Re: ...and I failed my 3 hour gestational diabetes test
Wells42 (no login) Posted Jun 12, 2012 11:40 PM
I know . . . it's sucky, but it will be okay. I had it with my last pregnancy and the worst part is getting the news. I was in the waiting room waiting for my last blood draw, but evidently it was a slow day at MFM and the nurse had been watching my numbers as they were entered into the system, so they called me out, told me I didn't need to do the last draw, and that I needed to call MFM and sign up for one of the classes. I was like, a CLASS???? Are you kidding me? But the first thing the nutritionist talked about at said class, after handing out these handy-dandy little menus, was the emotional impact of finding out you have GD. I could tell every other woman in the room was trying, like I was, not to burst into tears. That said, actually having GD was not nearly as bad as finding out I had GD. I was really surprised by how much I could eat on the diet. Having been on more than one diet in my life, this one was a snap. The hardest part wasn't what to eat, but when to eat. You have to allow at least two hours between snacks/meals - and for a grazer like me, that was hard. And I had to remember to call my numbers in a couple of times a week, which was easy to forget. But other than that, it wasn't bad at all. The meters are really nice these days - you only need an itsy-bitsy speck of blood, and it doesn't hurt at all (invest in a good lancet thingy - one that lets you select the level - and then do it on the sides of your fingers - fewer nerves there). It will take some practice - figuring out what you can eat/not eat, but they will work with you on that. Just keep a journal so you know what works and what doesn't. For example, I couldn't walk by a piece of bread in the morning without going over (even though the official diet said I could have a piece of toast in the am) but I could have two pieces of PB toast for a bedtime snack w/o going over (even though the official diet said I couldn't). So, it is just a matter of figuring out what your body is doing. For me, this was enough. But the reason they have you test 4x a day is so they can tell if something changes. If you are doing all the same things and your blood sugar is still going up, then you need insulin. Here are just a few little things that worked for me:
1) Exercise AFTER you eat. Even a five minute walk after a meal will bring the numbers down.

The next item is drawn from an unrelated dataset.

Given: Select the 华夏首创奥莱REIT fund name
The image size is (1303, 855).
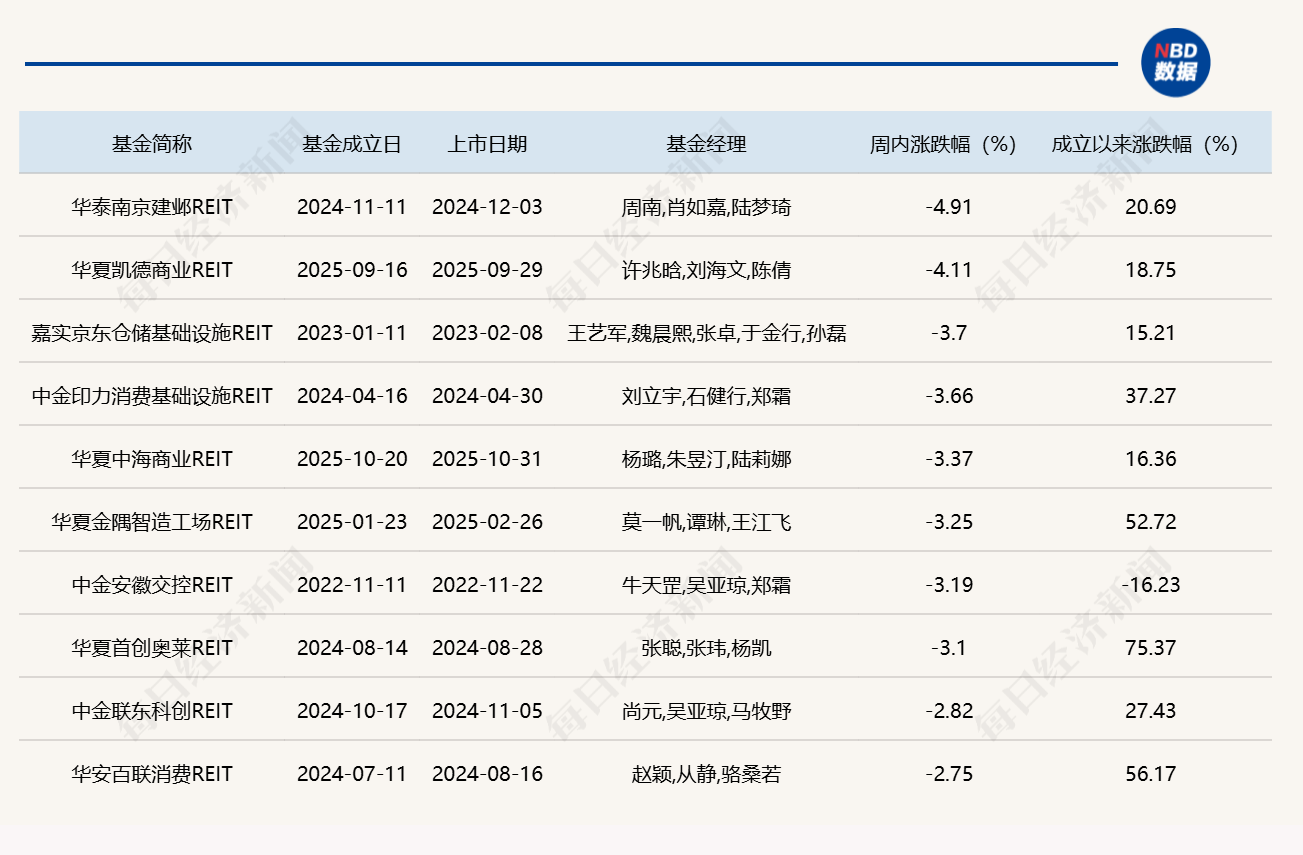Looking at the screenshot, I should click(x=152, y=648).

2) Eat Protein first - then carbs - and try to eat a little protein with each meal
3) Good snacks: cheese sticks and nuts. And cream cheese on anything
4) Eat enough. Low blood sugar isn't good, either. So, figure out what you can eat, and then EAT!
Again, I know it is crappy news. I, too, had other complications, and it just doesn't seem fair. But I know you will sail through this. This is really the hardest part. If you have any other questions, please let me know. I'll be happy to answer.